Women's Magazines Downplay Smoking Risks, But Reporting Is Improving

New York, NY -- December 2004. Many women rely on magazines for information about health yet surveys show that popular women's magazines feature little or no coverage of the serious health consequences of smoking, the leading preventable cause of death, even while other health topics, serious and trivial, are covered at great length.

The American Council on Science and Health (ACSH) has once again studied women's magazines to gauge the information they present about smoking, detailing the results in the report Smoking And Women's Magazines: 2001-2002. This new ACSH survey examines the health and smoking-related coverage in fifteen magazines, including Cosmopolitan, Elle, Family Circle, Glamour, Good Housekeeping, Harper's Bazaar, Health, Ladies' Home Journal, Prevention, Reader's Digest, Redbook, Self, Shape, Vogue, and Woman's Day.

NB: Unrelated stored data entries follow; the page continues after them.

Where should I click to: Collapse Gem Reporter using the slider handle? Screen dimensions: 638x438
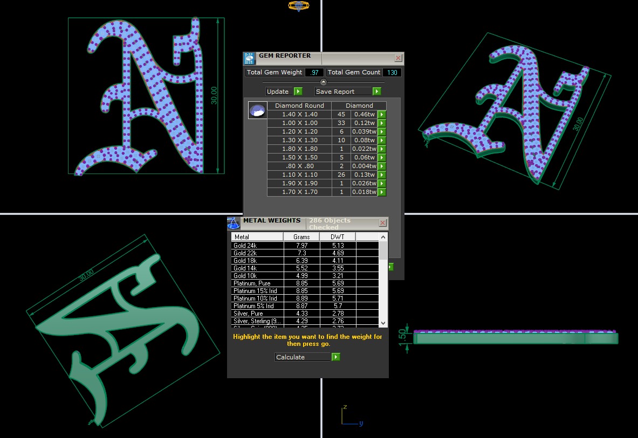point(324,82)
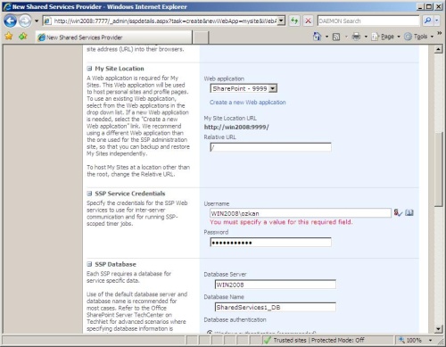Collapse the My Site Location section
Viewport: 446px width, 347px height.
point(89,69)

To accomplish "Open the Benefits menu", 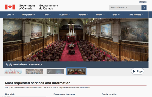I will click(x=83, y=15).
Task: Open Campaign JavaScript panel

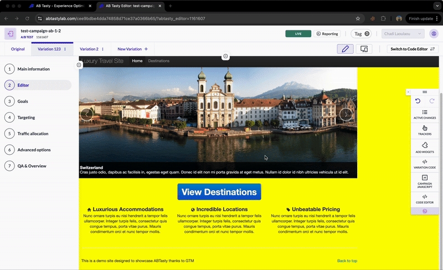Action: (x=425, y=181)
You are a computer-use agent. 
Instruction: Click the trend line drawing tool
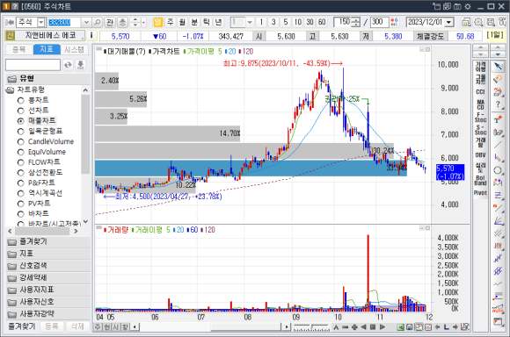pyautogui.click(x=498, y=145)
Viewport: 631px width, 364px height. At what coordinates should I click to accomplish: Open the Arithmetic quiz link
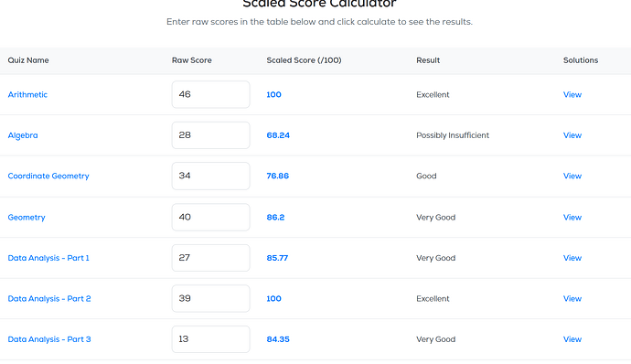pos(27,94)
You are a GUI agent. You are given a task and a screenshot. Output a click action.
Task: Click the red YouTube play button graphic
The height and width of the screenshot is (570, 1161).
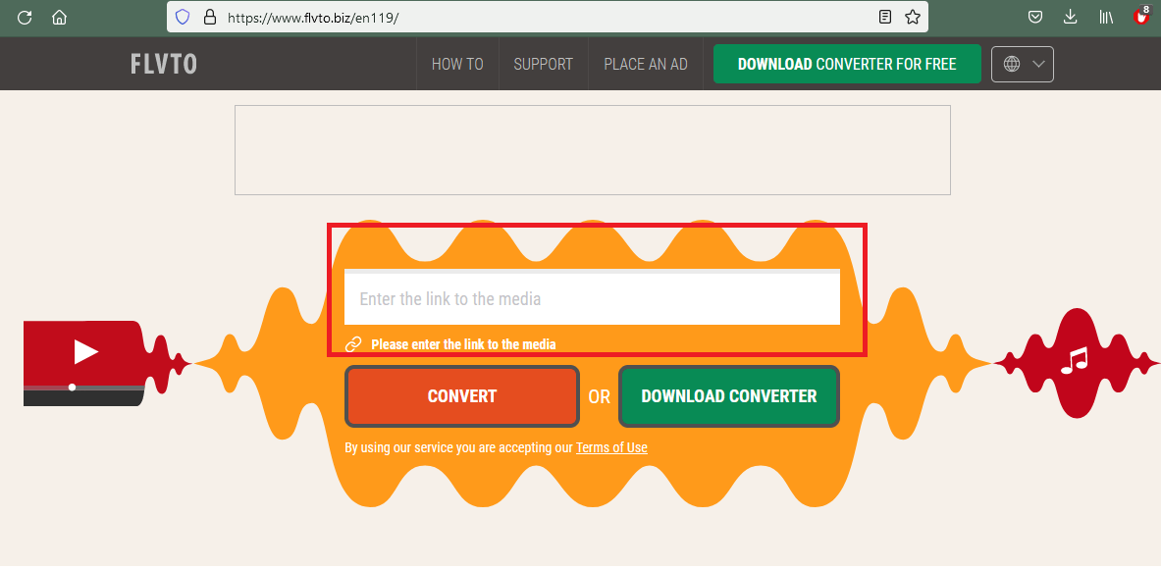[x=84, y=351]
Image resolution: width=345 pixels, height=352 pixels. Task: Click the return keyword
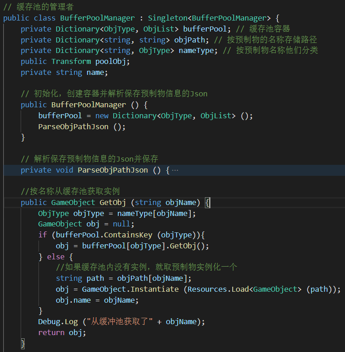[51, 333]
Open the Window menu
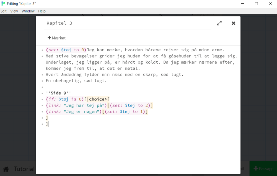This screenshot has width=277, height=176. click(28, 11)
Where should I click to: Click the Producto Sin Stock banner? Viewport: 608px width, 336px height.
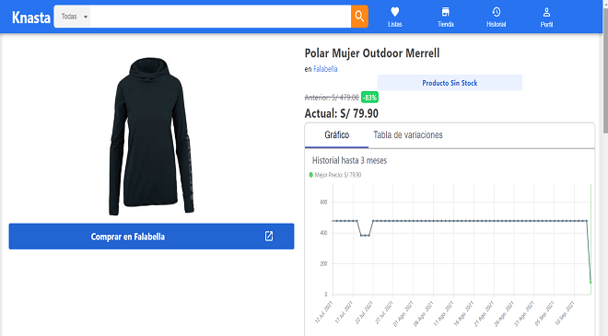(x=450, y=83)
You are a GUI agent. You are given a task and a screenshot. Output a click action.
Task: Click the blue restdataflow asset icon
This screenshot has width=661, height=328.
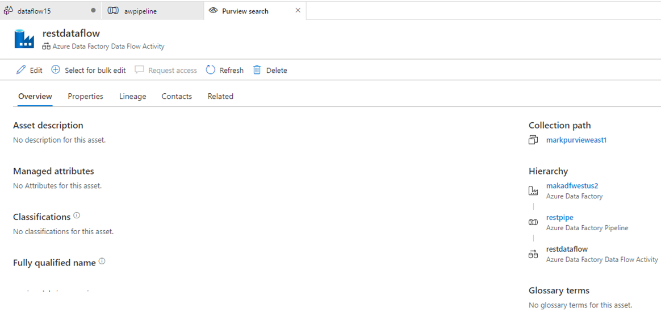[x=24, y=39]
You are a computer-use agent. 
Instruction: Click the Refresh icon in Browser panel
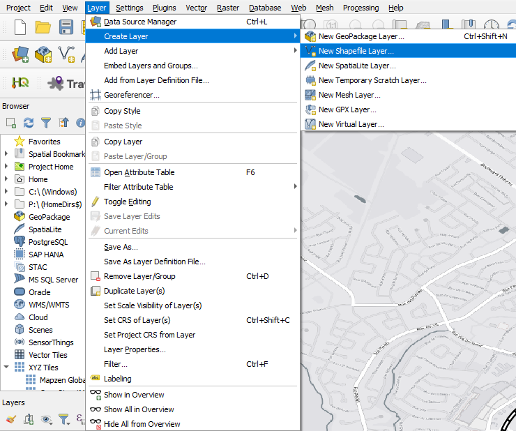click(29, 123)
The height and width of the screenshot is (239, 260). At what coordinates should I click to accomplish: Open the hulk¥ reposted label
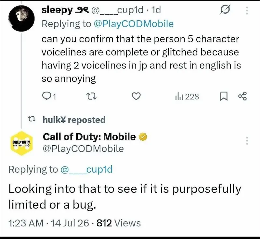(x=74, y=120)
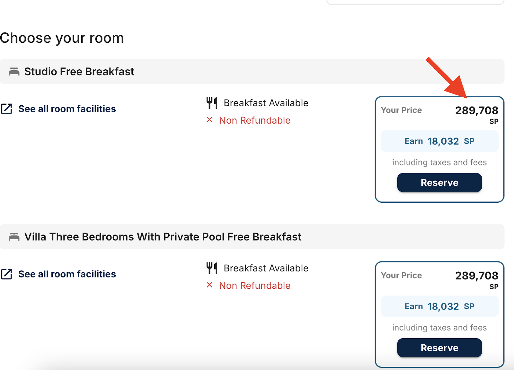Click the bed icon beside Villa Three Bedrooms
Image resolution: width=514 pixels, height=370 pixels.
pos(14,237)
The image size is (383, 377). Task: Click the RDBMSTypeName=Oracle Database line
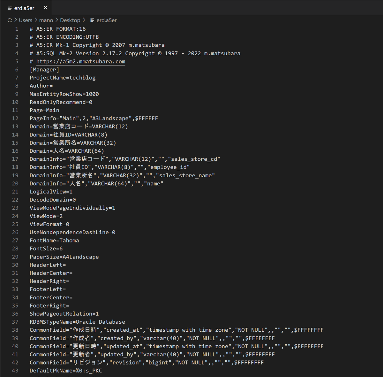click(77, 322)
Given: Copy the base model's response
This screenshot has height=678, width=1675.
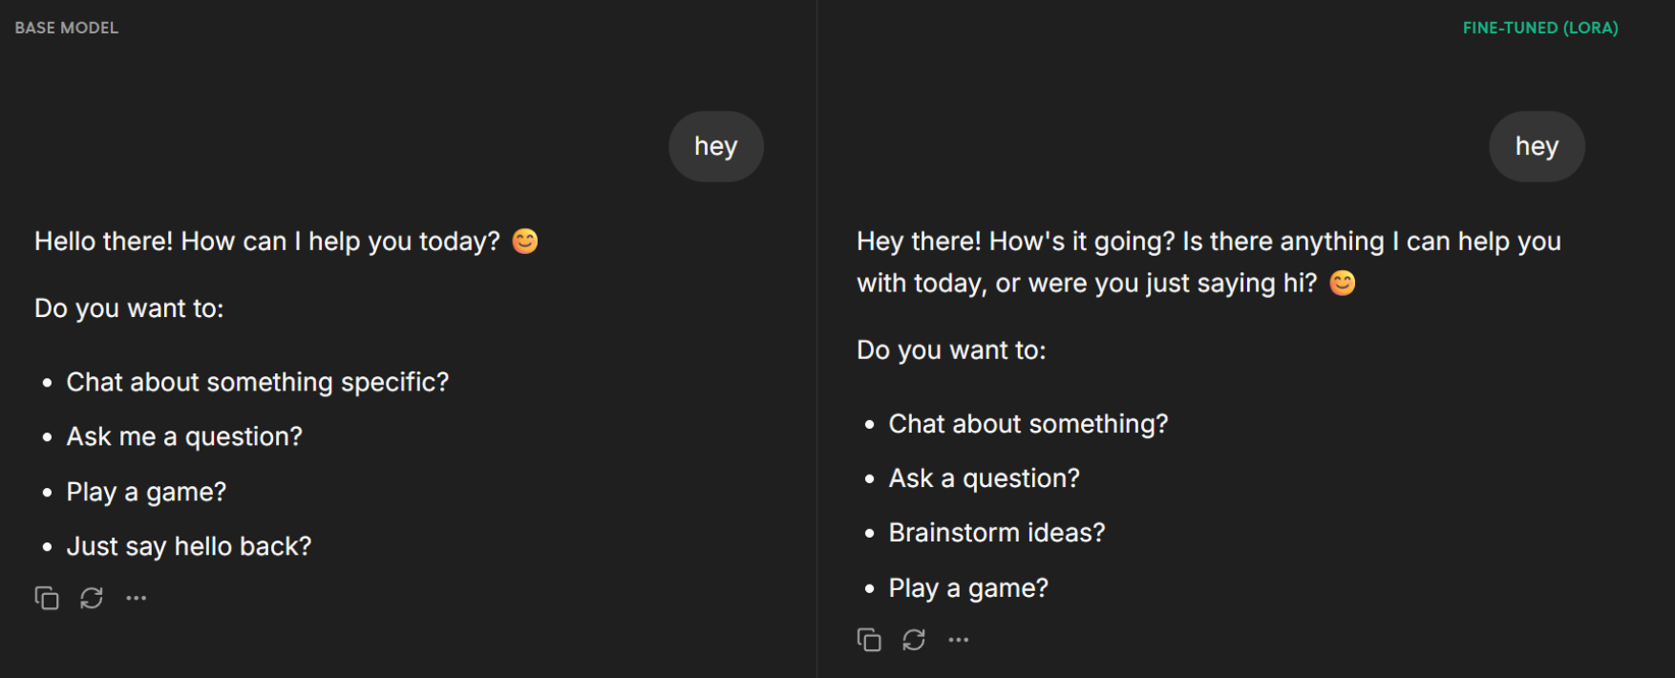Looking at the screenshot, I should (x=47, y=599).
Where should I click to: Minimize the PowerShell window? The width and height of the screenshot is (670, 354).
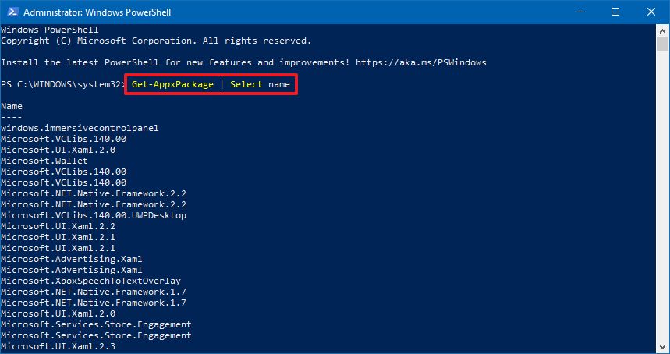580,12
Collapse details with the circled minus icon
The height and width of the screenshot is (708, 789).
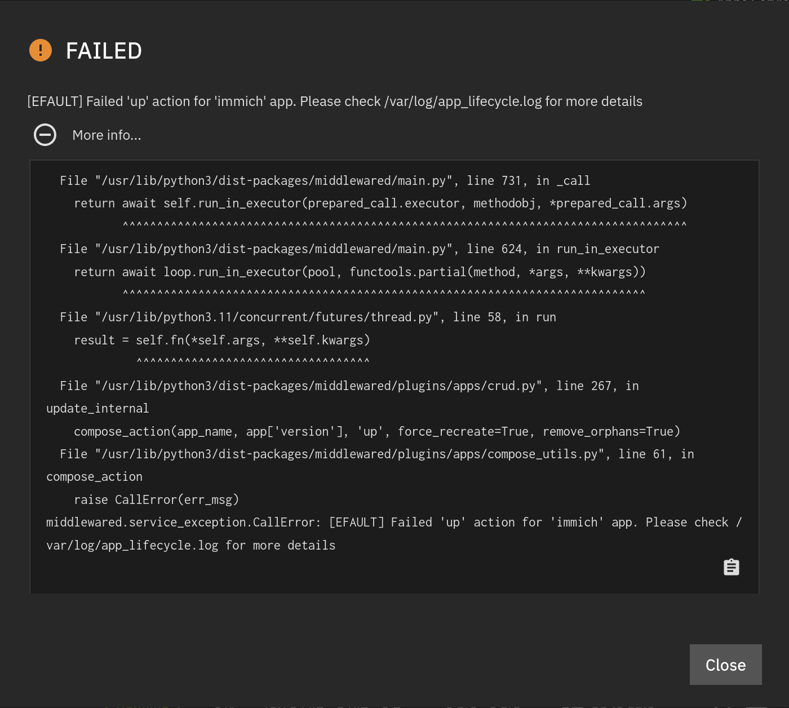45,135
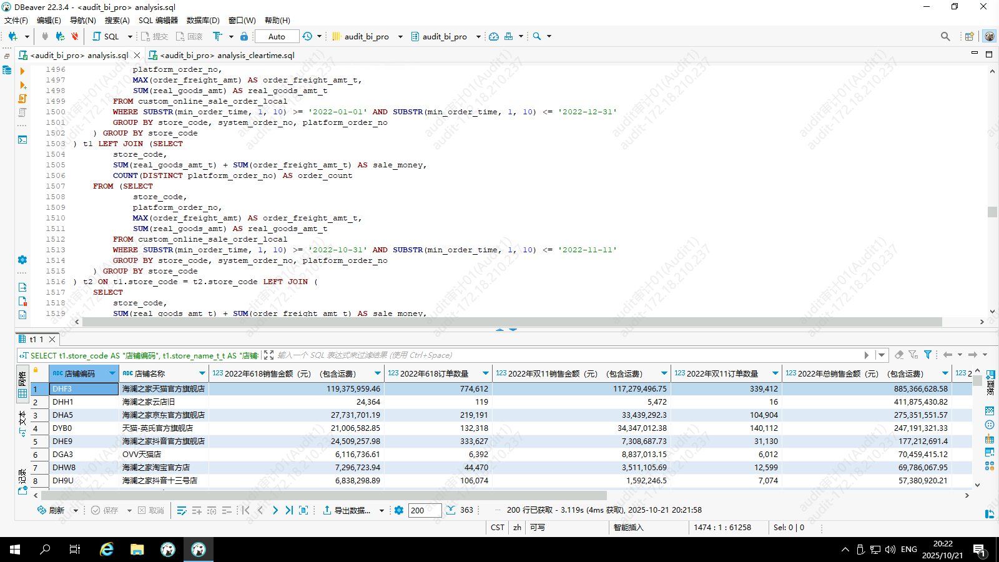Click the next row arrow in results

pos(275,510)
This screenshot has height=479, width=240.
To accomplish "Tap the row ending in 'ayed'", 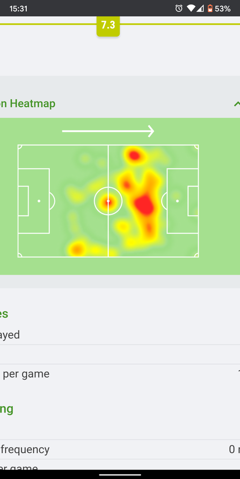I will click(x=120, y=335).

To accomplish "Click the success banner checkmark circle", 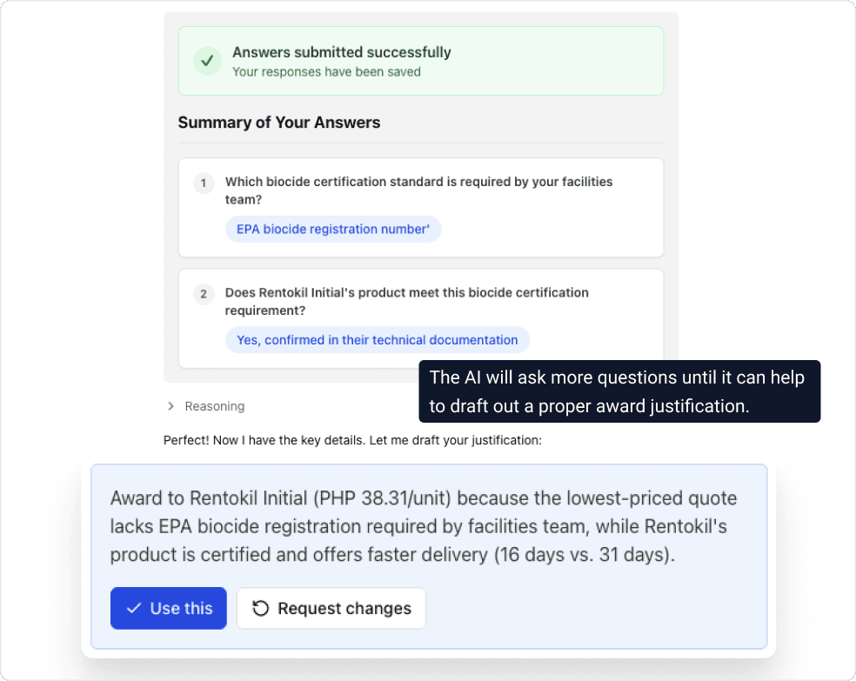I will pos(206,61).
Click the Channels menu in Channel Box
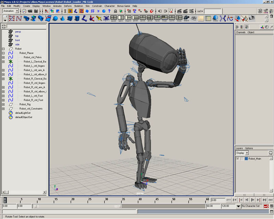 (240, 33)
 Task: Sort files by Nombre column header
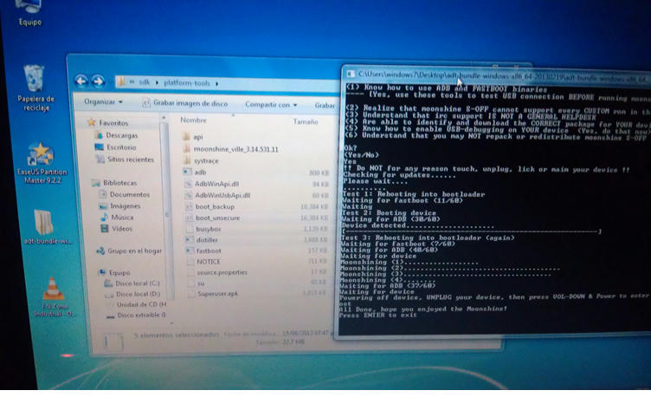pos(193,121)
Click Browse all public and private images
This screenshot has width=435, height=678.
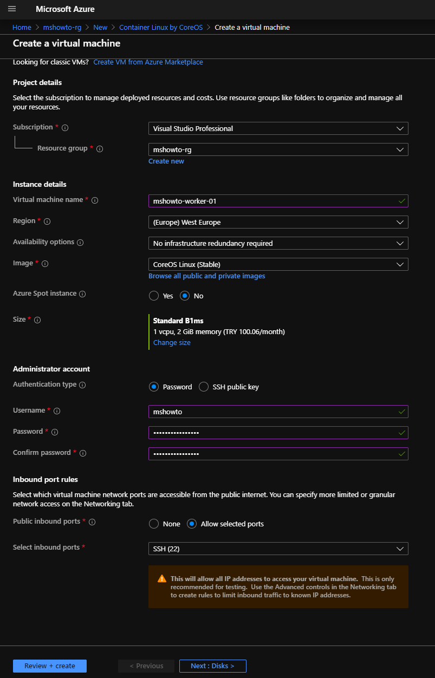[x=207, y=276]
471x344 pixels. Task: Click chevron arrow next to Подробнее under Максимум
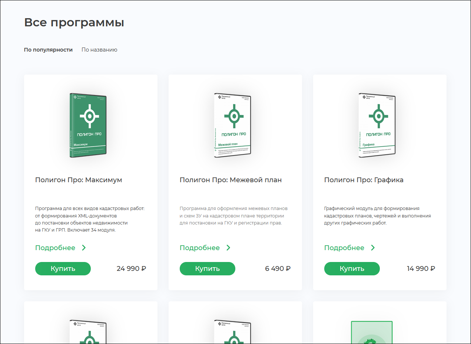coord(84,248)
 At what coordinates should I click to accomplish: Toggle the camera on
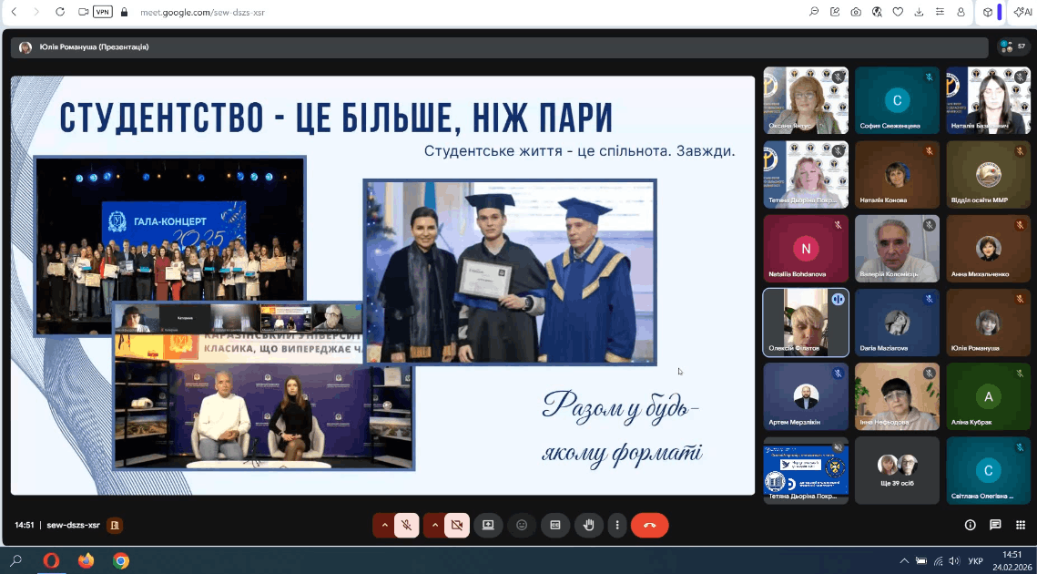457,525
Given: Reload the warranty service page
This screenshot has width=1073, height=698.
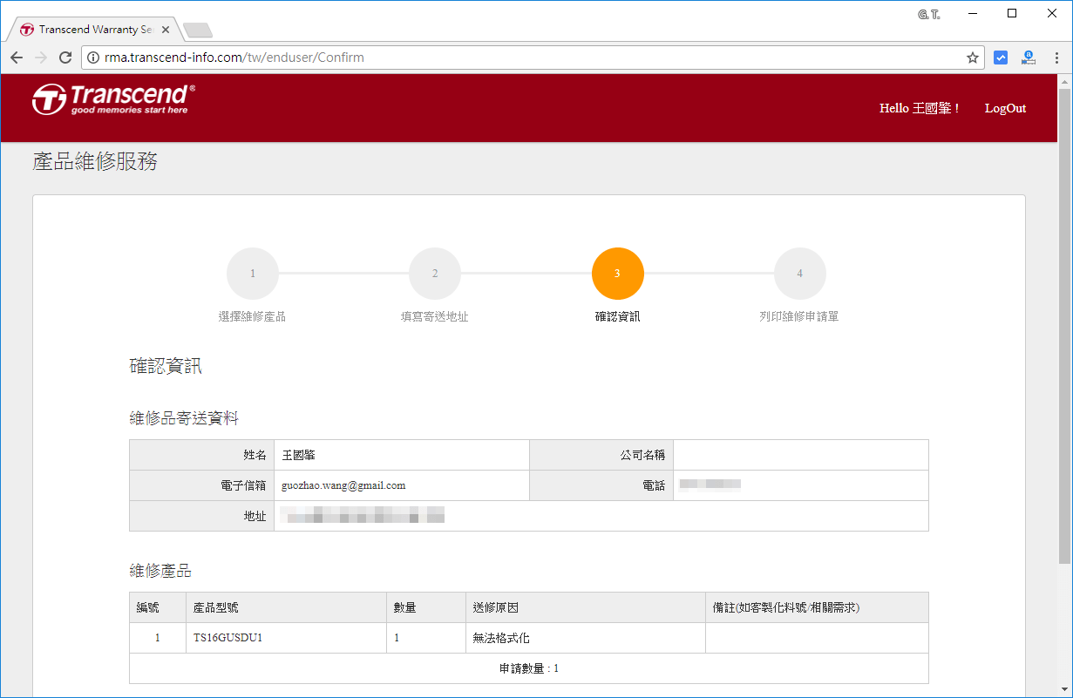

Coverage of the negative health effects of smoking has increased considerably in recent decades, but there is still much room for improvement. Only a small fraction of the health articles surveyed in the new study (1.3%, or 55 out of 4,156) focused primarily on quitting or preventing smoking or on the risks of smoking even while many magazines devoted much space to other serious health topics such as breast cancer, skin cancer, and obesity. Some magazines continued to ignore smoking-related information when it was relevant to the topics they covered, downplayed the risks of smoking when they were mentioned, or even sent positive editorial messages about smoking to their readers (particularly Elle, Vogue, and Harper's Bazaar). Additionally, readers were exposed to 390 pages of cigarette advertisements, though ACSH s study found that such ads have been greatly curtailed under the Master Settlement Agreement between 46 state governments and the tobacco industry.

Redbook, Vogue, and Harper's Bazaar had the fewest anti-smoking messages. Self, Prevention, and Woman's Day carried the greatest number of anti-smoking messages. "Magazines are not obligated to report the risks of smoking, but they do a disservice to their readers by failing to cover the topic," said Dr. Gilbert Ross, Medical and Executive Director of ACSH.

Cigarette smoking is estimated to cause over 440,000 deaths annually in the U.S. Lung cancer has been the leading cause of death by cancer among women since 1987, with women's death rate from lung cancer up 600% since 1950, correlated with increased smoking rates. Those statistics are rarely addressed even in women s magazines that frequently report on health topics. The magazines sometimes even make unscientific claims, such as asserting that vitamins can ward off lung cancer.

"This new ACSH survey shows considerable improvement has occurred in the reporting on smoking," says ACSH president Dr. Elizabeth Whelan, "but there's a lot more progress to be made."